Cou­ru dans Fri­bourg trois heures pour juger de l’é­tat des armoires élec­triques. A Pérolles, il pleut et vente, sur la colline du Guintzet, il vente et neige. J’ai mon bon­net, une écharpe, je rabats la capuche, serre le col, baisse la tête et cours. Vers Givisiez, une éclair­cie, puis l’a­verse. Sans cette eau, j’au­rais mis des bas­kets. Pour le moment, tout va bien: les chaus­sures de polici­er, de gar­di­en de super­marché ou je-ne-sais-quoi, noires, à coques, achetées en armurerie, de mar­que améri­caine, fab­riquées en Chine, tien­nent, elles ne m’ar­rachent pas la peau des pieds. J’ai le sou­venir d’une paire ressem­blante prise à Genève il y a dix ans en face du poste de police de Carl-Vogt. Comme je viens me plain­dre, le vendeur a fait val­oir que les agents ne courent pas.
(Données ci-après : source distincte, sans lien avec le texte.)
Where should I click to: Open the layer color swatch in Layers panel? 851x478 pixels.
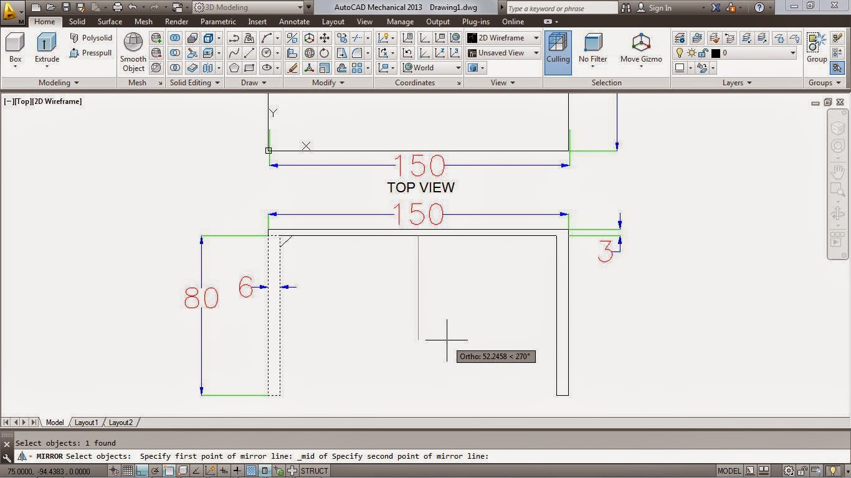point(715,53)
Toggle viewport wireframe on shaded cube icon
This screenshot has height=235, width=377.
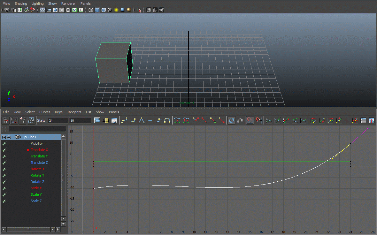click(x=104, y=10)
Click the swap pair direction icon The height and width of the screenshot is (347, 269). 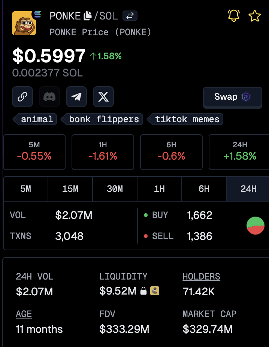[130, 16]
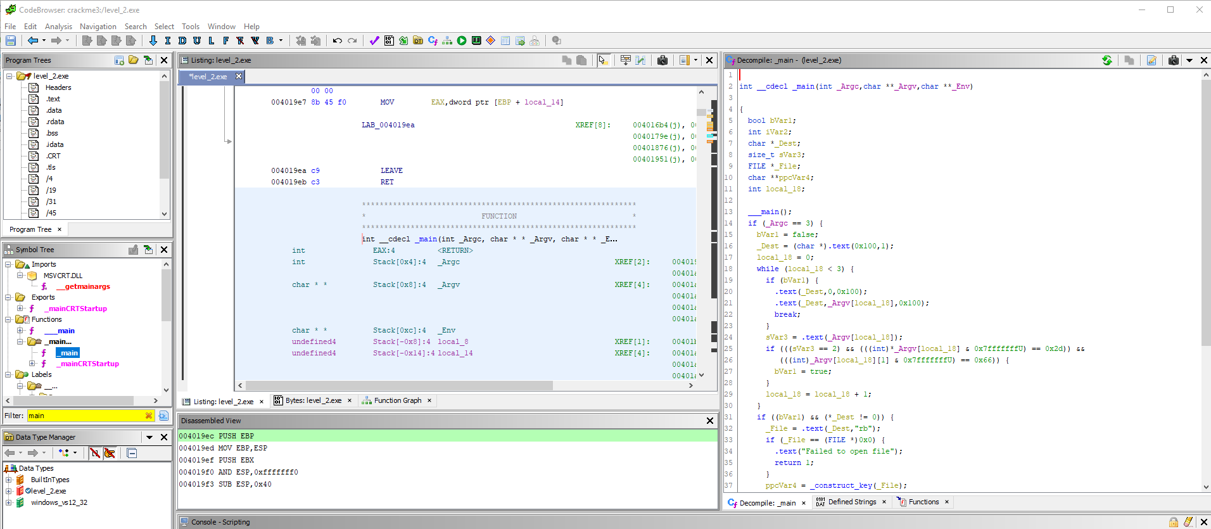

Aujour­d’hui, tout va bien. De retour à la Gare, détrem­pé, je change le haut dans une toi­lette payante qu’un drogué tient ouvert pour moi, j’achète une bière, monte dans le train, écrit mon rap­port et retourne m’en­fer­mer dans l’ar­rière-bou­tique de Lau­sanne. Je lis, je mange, je dors. Le lende­main, même tra­vail à Yver­don. Cette fois à la marche car je dois pho­togra­phi­er les armoires, relever leurs numéros et adress­es. Le temps est meilleur. Je vis­ite aus­si les bâti­ments, écoles, bib­lio­thèques, salles de théâtre, kiosques. Les pas­sants s’ar­rê­tent pour regarder ce type qui pho­togra­phie une benne, un morceau de mur, une palis­sade. Et puis, il n’y a rien à faire ce lun­di, dans Yver­don. Sauf dans les can­tines; là, grande agi­ta­tion; à midi, ils sont mille à manger et boire. Pré­cisé­ment à ce moment que je me mets à boîter. Dix min­utes plus tard, le pied gauche lance. Je dénoue les lacets, il y a une fer­me­ture éclair (pour une fois, qui mérite son nom). Encore cinq, trois, un kilo­mètre. Même scé­nario que la veille, retour dans l’ar­rière-bou­tique. Pro­gram­mé depuis l’Es­pagne, le jour suiv­ant, ren­dez-vous chez le médecin. Il fait le tour des prob­lèmes (il n’y en a pas), demande: “autre chose?“
Je men­tionne la cheville. Il faut mon­tr­er. Avec autant de sérieux que d’hési­ta­tion:
-Je ne crois pas que c’est dis­lo­qué. Atten­dez quelques jours et rap­pel­er.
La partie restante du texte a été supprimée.